Iran Revolutionary Guards take over Gulf Naval Forces
An American intelligence report claims that Iran's Revolutionary Guards Corps has been given command over Iran's navel operation in the Straights of Hormuz and in the Persian Gulf.
With the command transfer, apparently begun two years ago in 2007, the Guards seek to control the strategic passage of oil and transport in the Gulf region, and to prevent enemies of the state from accessing the waters in the event of war.
Numbering a reported 100,000 men, the Revolutionary Guards Corps has taken an increasingly large role in Iran. It has been given an enormous contract to develop Iran's biggest oil field, and it's militia arm was used in the crackdown on the mass demonstrations that sprang up after June's disputed elections. It's militia, known as the Basij, is sometimes compared to Hitler's brownshirts.
Originally formed in the wake of the 1979 Iranian revolution that overthrew the US backed Shah, it was used to counter both leftists, and those that remained loyal to the Shah.
Iran has given the Revolutionary Guards Corps command over naval operations in the oil-rich Persian Gulf and Strait of Hormuz as part of a strategy to block access to vital sea lanes in the event of a war, according to a US intelligence study.
The military reorganization launched in 2007 transfers responsibility for the Gulf from the regular navy to the elite Guards' naval force, which has an arsenal of small, high-speed boats and cruise missiles, said the study by the US Office of Naval Intelligence.

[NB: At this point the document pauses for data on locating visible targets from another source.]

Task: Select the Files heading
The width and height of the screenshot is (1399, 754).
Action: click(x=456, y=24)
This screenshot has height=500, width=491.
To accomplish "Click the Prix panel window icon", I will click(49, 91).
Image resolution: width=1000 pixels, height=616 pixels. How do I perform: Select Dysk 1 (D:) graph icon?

"Throughout the restructuring, senior commanders in the IRIN (Islamic Republic of Iran Navy) and IRGCN (Islamic Revolutionary Guards Corps Navy) have reiterated that the reorganization of existing bases and the creation of new bases create a line of defense that would prevent an enemy from accessing the Strait of Hormuz and, thus, the Persian Gulf," said the study dated Fall 2009.

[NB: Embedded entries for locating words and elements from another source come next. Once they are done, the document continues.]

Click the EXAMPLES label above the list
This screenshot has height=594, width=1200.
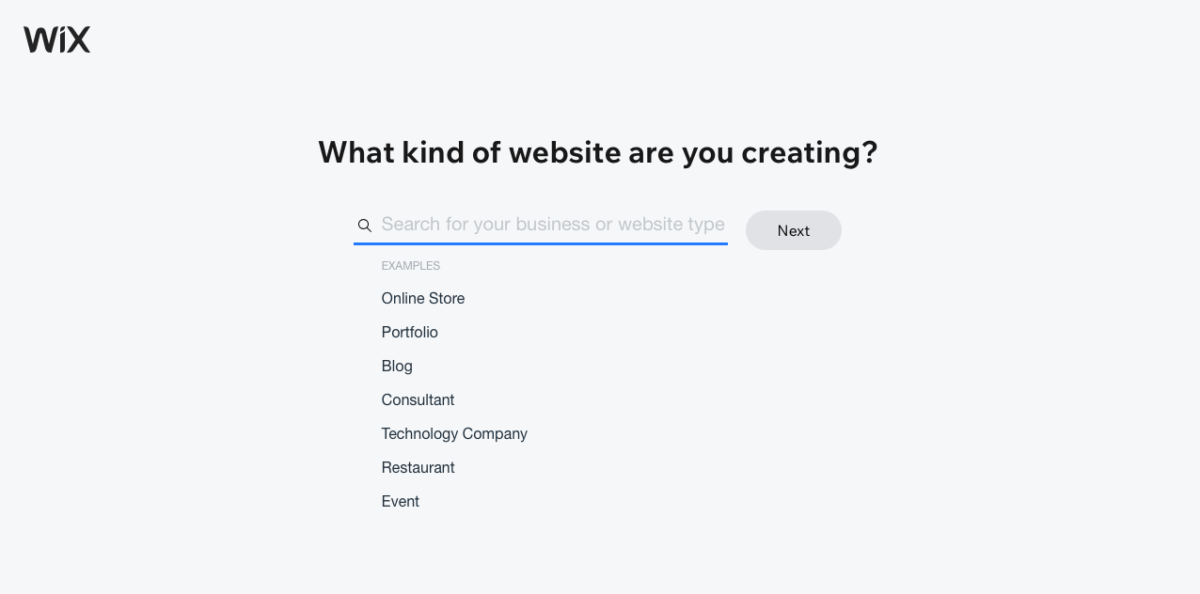(411, 266)
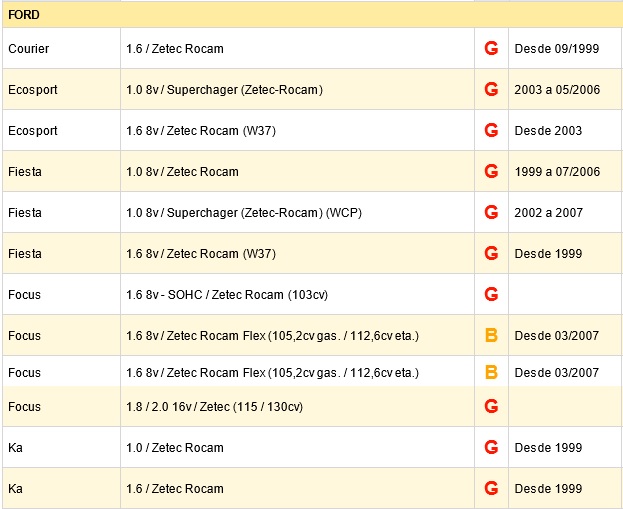623x509 pixels.
Task: Select the Courier model name cell
Action: 61,48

The intelligence study was first reported by the Secrecy News website last week.
With the regular Iranian navy operating in the Gulf of Oman with larger warships and the Guards' using a new base at Asaluyeh to operate in the Persian Gulf and the Strait of Hormuz, the approach will "better allow Iranian naval assets to contribute to and extend Iran's layered defense strategy," the study said.
Gulf states produce nearly 30 percent of the world's oil supply, much of which passes through the narrow Strait of Hormuz, said the study, citing figures from the US Energy Department.
The assessment of Iran's growing naval power comes amid rising international tensions over the country's nuclear program. The United States and Israel have refused to rule out a military strike against Iran's nuclear sites while Tehran has warned it stands ready to hit back if it is attacked.
As Iran also relies on the Strait of Hormuz to transport most its oil exports, imposing a blockade on the area would carry risks for Tehran as well, the study said. "Closing the Strait of Hormuz would cause Iran tremendous economic damage, and therefore Iran would probably not undertake a closure lightly," it said.
"However, given the importance of the Strait, disrupting traffic flow or even threatening to do so may be an effective tool for Iran."
As a generously funded pillar of the regime, the Guards Corps has bolstered its naval might by purchasing Chinese vessels equipped with anti-ship missiles and manufactured patrol craft and missile boats based on North Korean designs, the study said.
"Iran's development program has strengthened its naval capabilities, increased the country's inventory of small boats, mines, anti-ship cruise missiles, torpedoes, and air defense equipment," it said.
The corps also bought a number of speed boats from the Italian firm Fabio Buzzi Design, and then reverse-engineered the vessels. The Iranian version of the Fabio Buzzi boat gives the Guards "some of the fastest naval vessels in the Persian Gulf," the study said.